THE TASK »
Beginning with the first line, retype exactly the records below up to and including the line with "Task: Open the three-dot more options menu"; pictures do not belong in the copy.

EXERCISE MATERIALS »

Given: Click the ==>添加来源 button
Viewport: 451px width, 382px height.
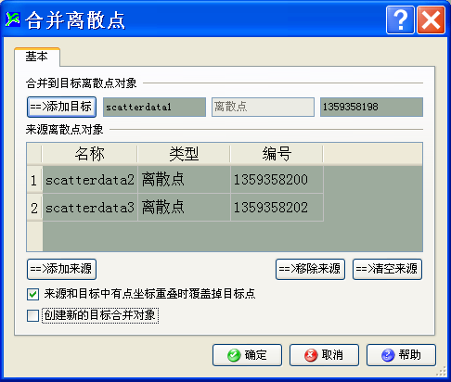Looking at the screenshot, I should [x=61, y=269].
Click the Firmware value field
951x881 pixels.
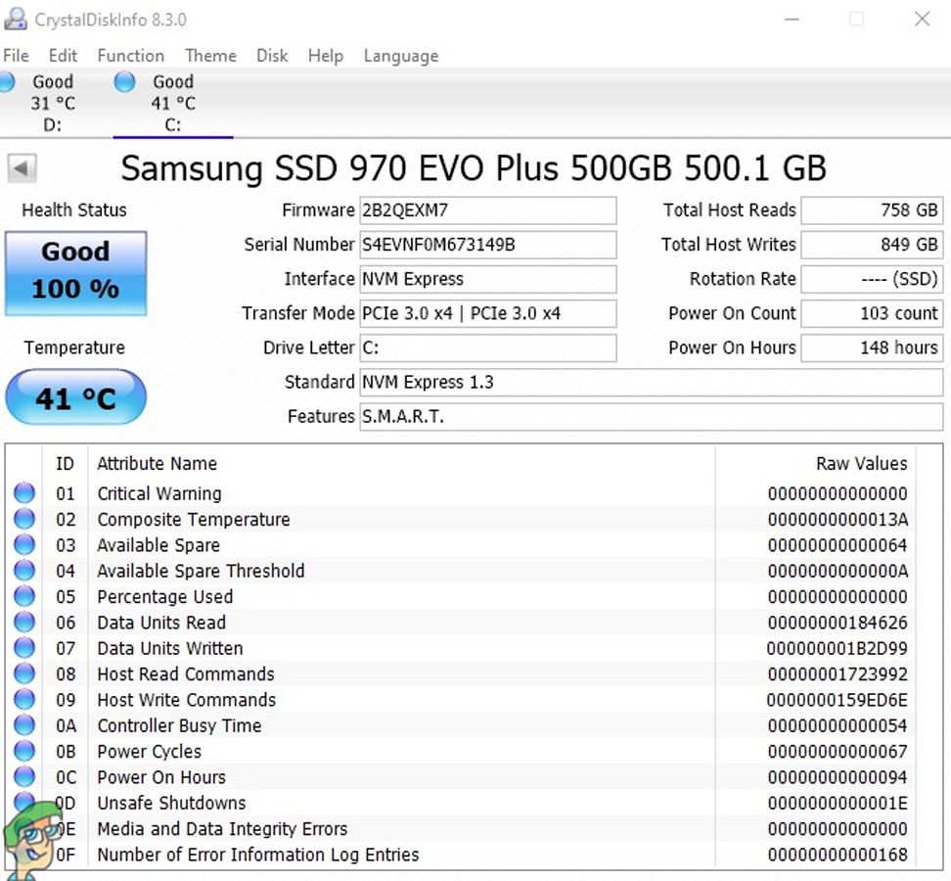[x=488, y=210]
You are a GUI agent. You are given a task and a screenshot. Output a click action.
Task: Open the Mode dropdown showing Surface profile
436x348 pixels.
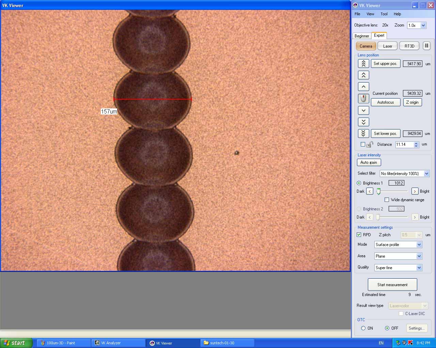(419, 244)
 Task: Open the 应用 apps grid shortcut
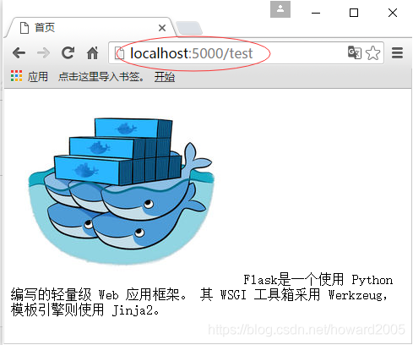tap(30, 76)
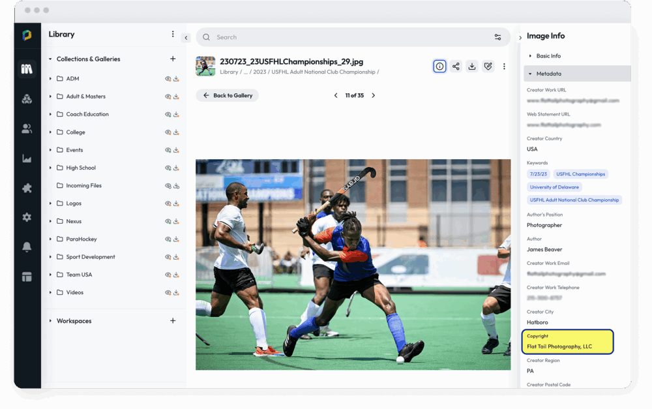Select the ParaHockey folder
The height and width of the screenshot is (409, 652).
[82, 239]
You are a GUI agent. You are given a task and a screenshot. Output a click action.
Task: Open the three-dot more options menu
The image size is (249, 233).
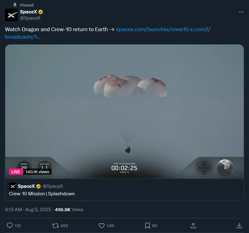pyautogui.click(x=241, y=12)
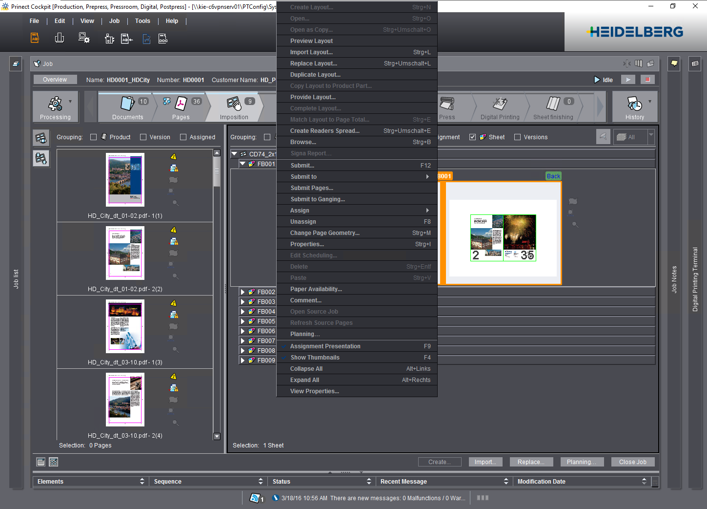This screenshot has width=707, height=509.
Task: Select the orange text correction tool icon
Action: (x=34, y=38)
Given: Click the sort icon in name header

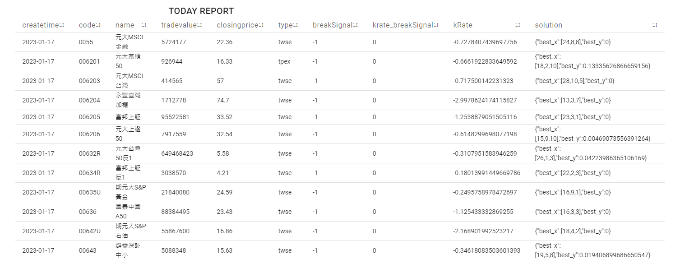Looking at the screenshot, I should (x=144, y=25).
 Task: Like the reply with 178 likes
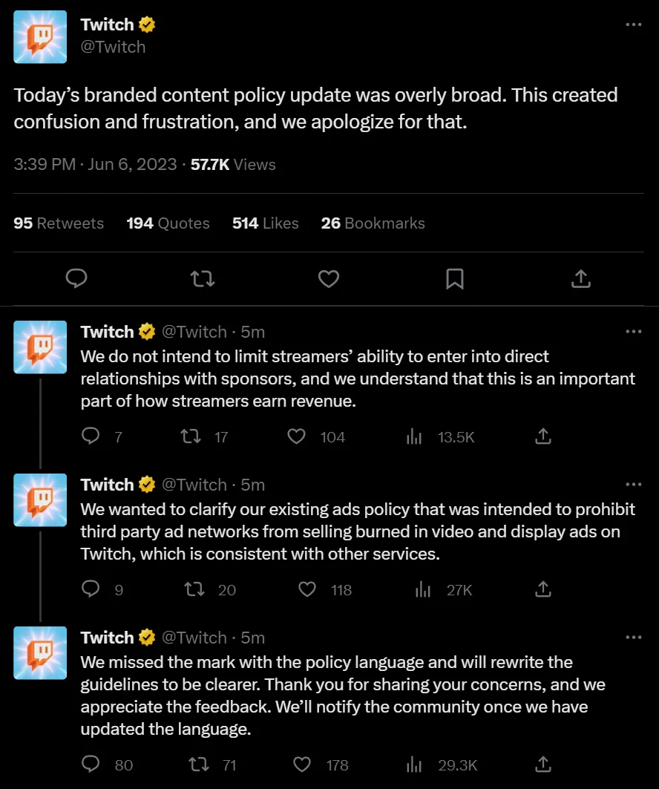tap(302, 765)

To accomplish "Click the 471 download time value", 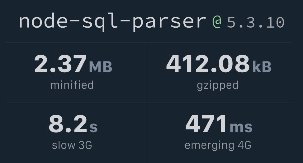I will pyautogui.click(x=206, y=124).
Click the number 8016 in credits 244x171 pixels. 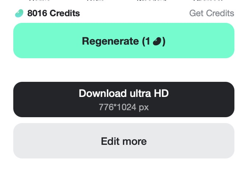(x=37, y=13)
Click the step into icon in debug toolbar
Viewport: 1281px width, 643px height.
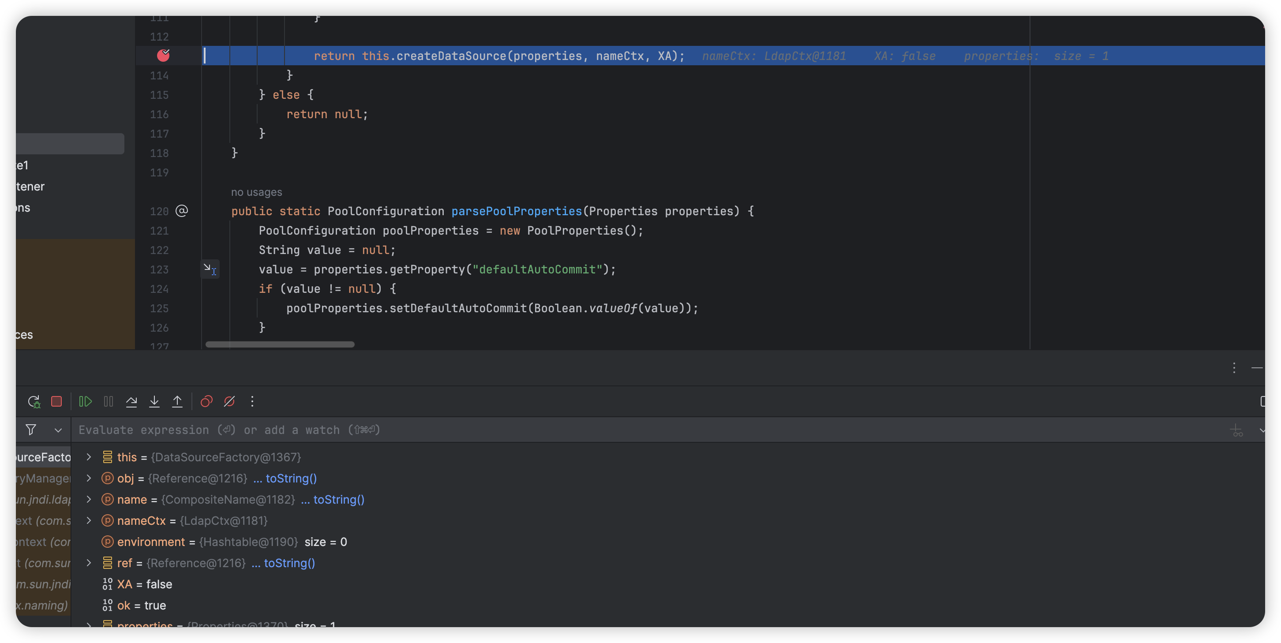point(154,401)
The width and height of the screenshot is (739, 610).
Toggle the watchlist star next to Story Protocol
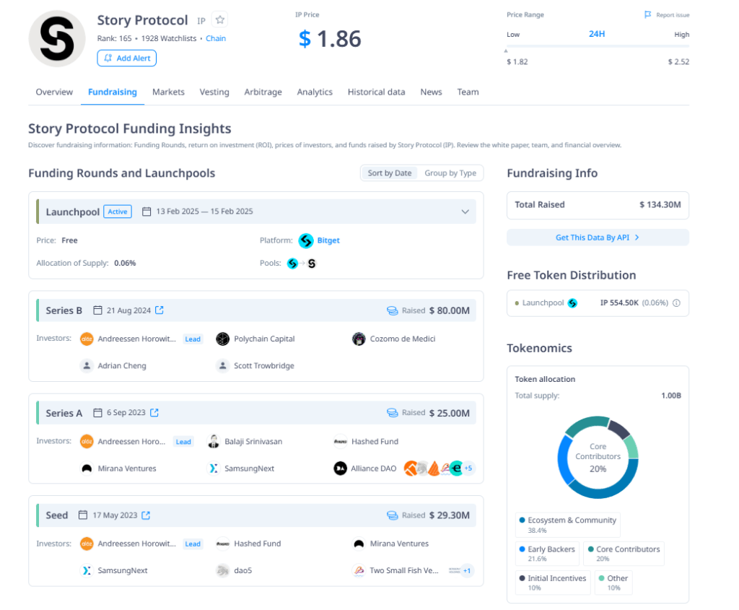point(219,20)
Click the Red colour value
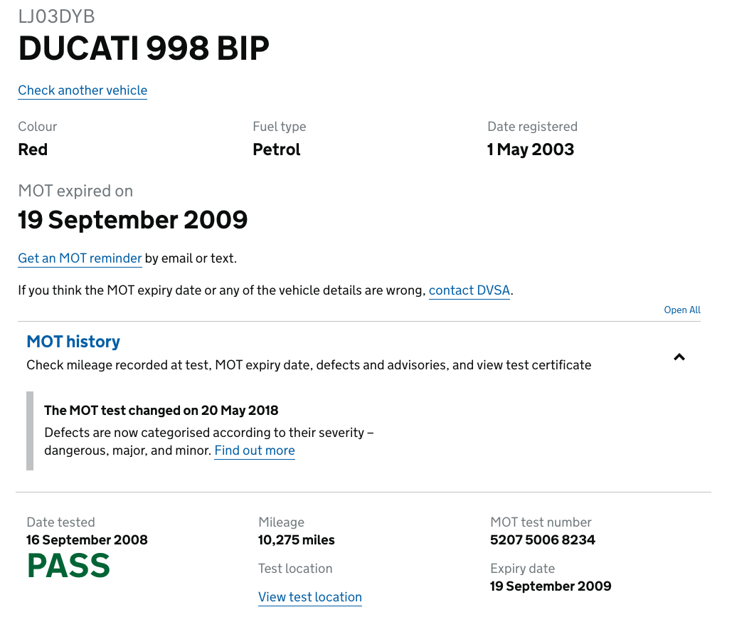Image resolution: width=749 pixels, height=622 pixels. (x=33, y=149)
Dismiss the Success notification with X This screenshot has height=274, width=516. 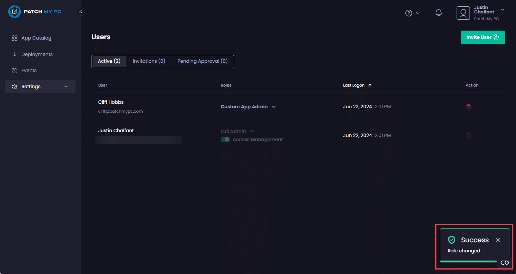point(498,240)
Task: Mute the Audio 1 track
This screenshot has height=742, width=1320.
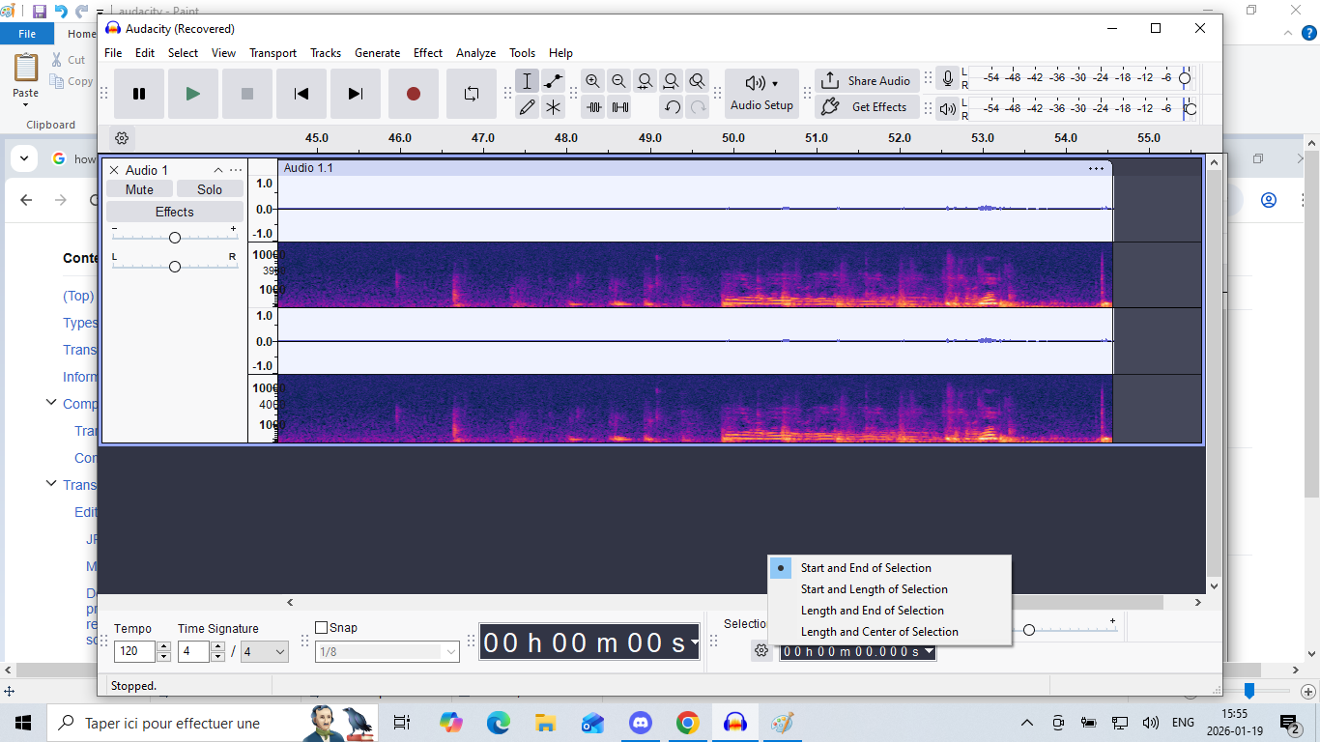Action: (139, 189)
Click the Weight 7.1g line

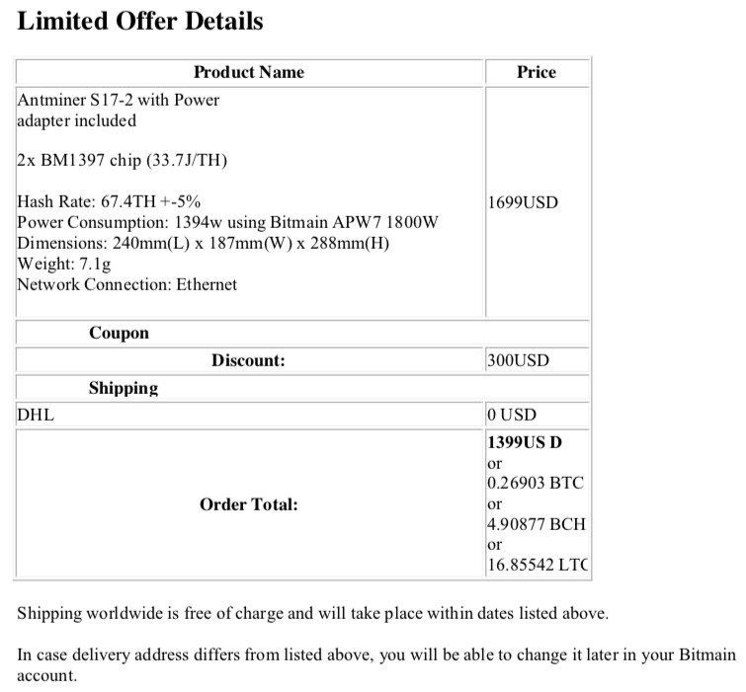tap(65, 265)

RESULT BELOW »
Given: Click the ==>添加来源 button
Viewport: 451px width, 382px height.
Looking at the screenshot, I should [x=61, y=269].
Click the Firmware value field
951x881 pixels.
[x=488, y=210]
You are a GUI agent. You are given a task and a screenshot. Output a click action.
Task: Open the Mode dropdown showing Surface profile
436x348 pixels.
(419, 244)
 Task: Open the 应用 apps grid shortcut
tap(30, 76)
Select the ParaHockey folder
The height and width of the screenshot is (409, 652).
[82, 239]
You are a GUI agent. You are given a task and a screenshot. Output a click action.
Task: Open the three-dot more options menu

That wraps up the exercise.